__Given exercise 1__.
List every username whose words are quoted inside another person's post in the tan lines thread, naming each user once.
__Given exercise 2__.
In the tan lines thread, what kind of tan lines did MiMiK say they had meant?
__Given exercise 3__.
Carry the tan lines thread forward from its final line.

I work outside so I've got an amazingly sexy farmers tan going on. I don't mind them really, it's just a shade.


----------



## Just Lurking (Feb 8, 2007)

BrookeHannigan said:


> Extremely ugly
> So is fake tanned skin imo


Pretty much.

uke


----------



## ItsEasierToRun (Feb 2, 2013)

No.. Anything to do with deliberate tanning is just wrong to me..
Natural pale skin is sexy, don't go about burning yourself for pretentious beauty :roll


----------



## Implicate (Feb 1, 2011)

I think tan is gross.


----------



## walkingonice (May 1, 2013)

Nope, they're trashy.


----------



## ItsEasierToRun (Feb 2, 2013)

Persephone The Dread said:


> If you're pale (not like type 1 skin tone that naturally red haired people have that only burns) then you can't help but tan if you spend any decent amount of time outside though, if you live somewhere warm, though even if you don't I've gotten a tan in the UK without trying in the past..


 Of course, I appreciate that.. 
I'm talking about people who lay in the sun deliberately to tan, use sun beds or (god forbid) fake/spray tan >.<
Why would you do that to yourself!? :|


----------



## MiMiK (Aug 25, 2011)

i should of specified!, i meant bathing suit tan lines like komorikun said. natural tans lines too not fake tans


----------



## Jig210 (Jan 24, 2013)

If what I'm thinking, then yes. It is awesome!


----------



## Occasional Hope (Dec 9, 2012)

Yeah I have to admit there is something pretty attractive about them to me too. Maybe it's something to do with getting to see the bits where the sun doesn't normally shine


----------



## AmandaMarie87 (Apr 24, 2013)

ItsEasierToRun said:


> No.. Anything to do with deliberate tanning is just wrong to me..
> Natural pale skin is sexy, don't go about burning yourself for pretentious beauty :roll


I'm pale as a ghost


----------



## Jig210 (Jan 24, 2013)

Occasional Hope said:


> Yeah I have to admit there is something pretty attractive about them to me too. Maybe it's something to do with getting to see the bits where the sun doesn't normally shine


That right there


----------



## Cronos (Mar 31, 2013)

Not my cuppa tea.


----------



## pati (Aug 15, 2012)

Pass.



ItsEasierToRun said:


> No.. Anything to do with deliberate tanning is just wrong to me..

__Provided material__.
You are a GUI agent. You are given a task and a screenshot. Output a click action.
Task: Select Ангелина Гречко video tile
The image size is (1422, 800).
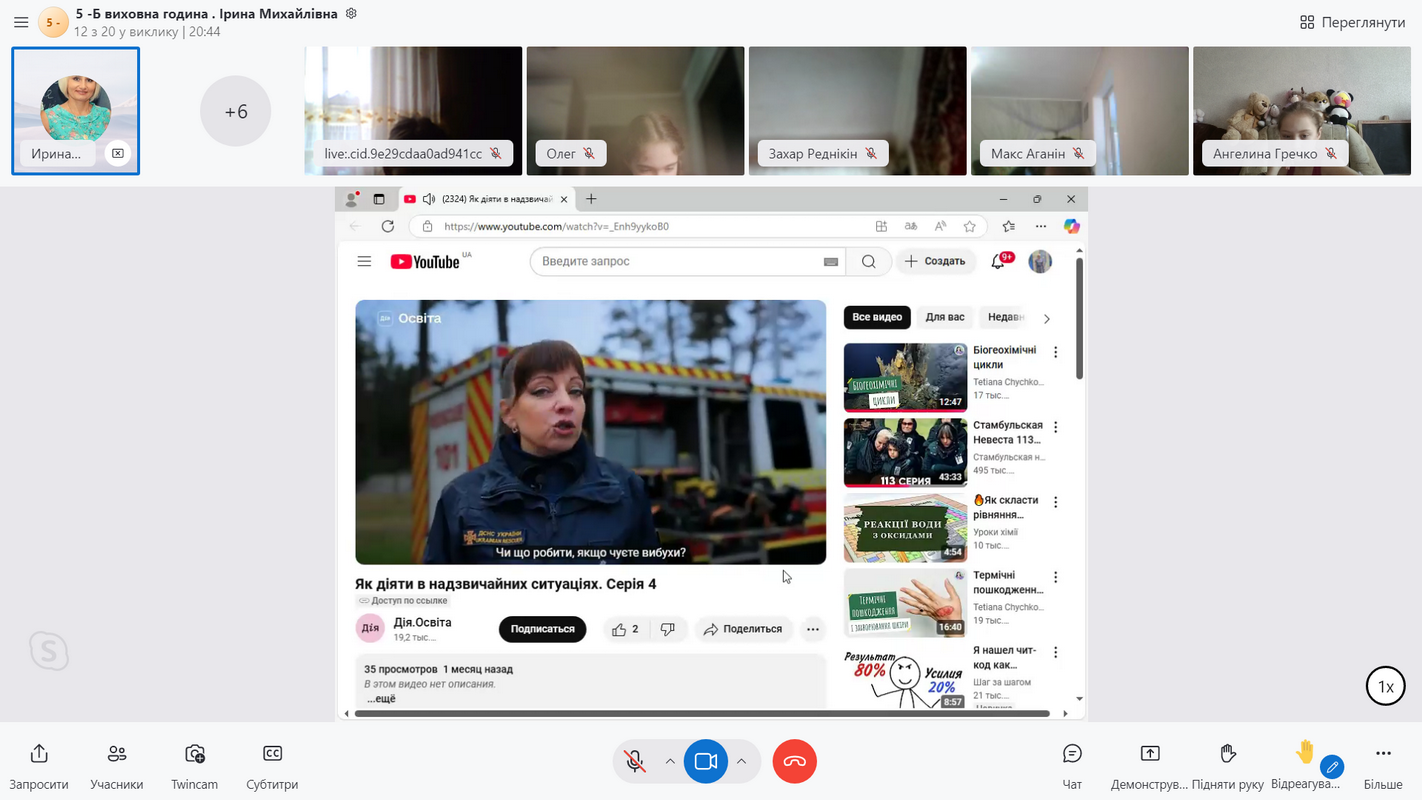tap(1301, 110)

__Written reply 1__.
BrookeHannigan, Persephone The Dread, ItsEasierToRun, Occasional Hope

__Written reply 2__.
Bathing suit tan lines from natural tans, not fake tans.

__Written reply 3__.
> Natural pale skin is sexy, don't go about burning yourself for pretentious beauty :roll


:clap:clap:clap


----------



## MindOverMood (Dec 12, 2009)

Move to Brazil


----------



## millenniumman75 (Feb 4, 2005)

I like being tan. It makes me look healthy. I don't spend so much time outside at one time to cause a burn anyway. It progresses over the spring and summer.


----------



## Karsten (Apr 3, 2007)

Paloma M said:


> Not hot. Hideous.


Plus one.


----------



## ItsEasierToRun (Feb 2, 2013)

AmandaMarie87 said:


> I'm pale as a ghost





missamanda said:


> Pass.
> 
> :clap:clap:clap


 :high5


----------



## Classified (Dec 7, 2004)

They shouldn't be wearing a bathing suit to tan. 

Pale is fine too. Tan lines are normal anyways.


----------



## louiselouisa (Jul 12, 2012)

not the tan lines itself but tanned skin is ugly (on me anyway)


----------



## renegade disaster (Jul 28, 2009)

both pale skin and tanned is attractive to me. the mixture of the two? only when its around the bikini bits.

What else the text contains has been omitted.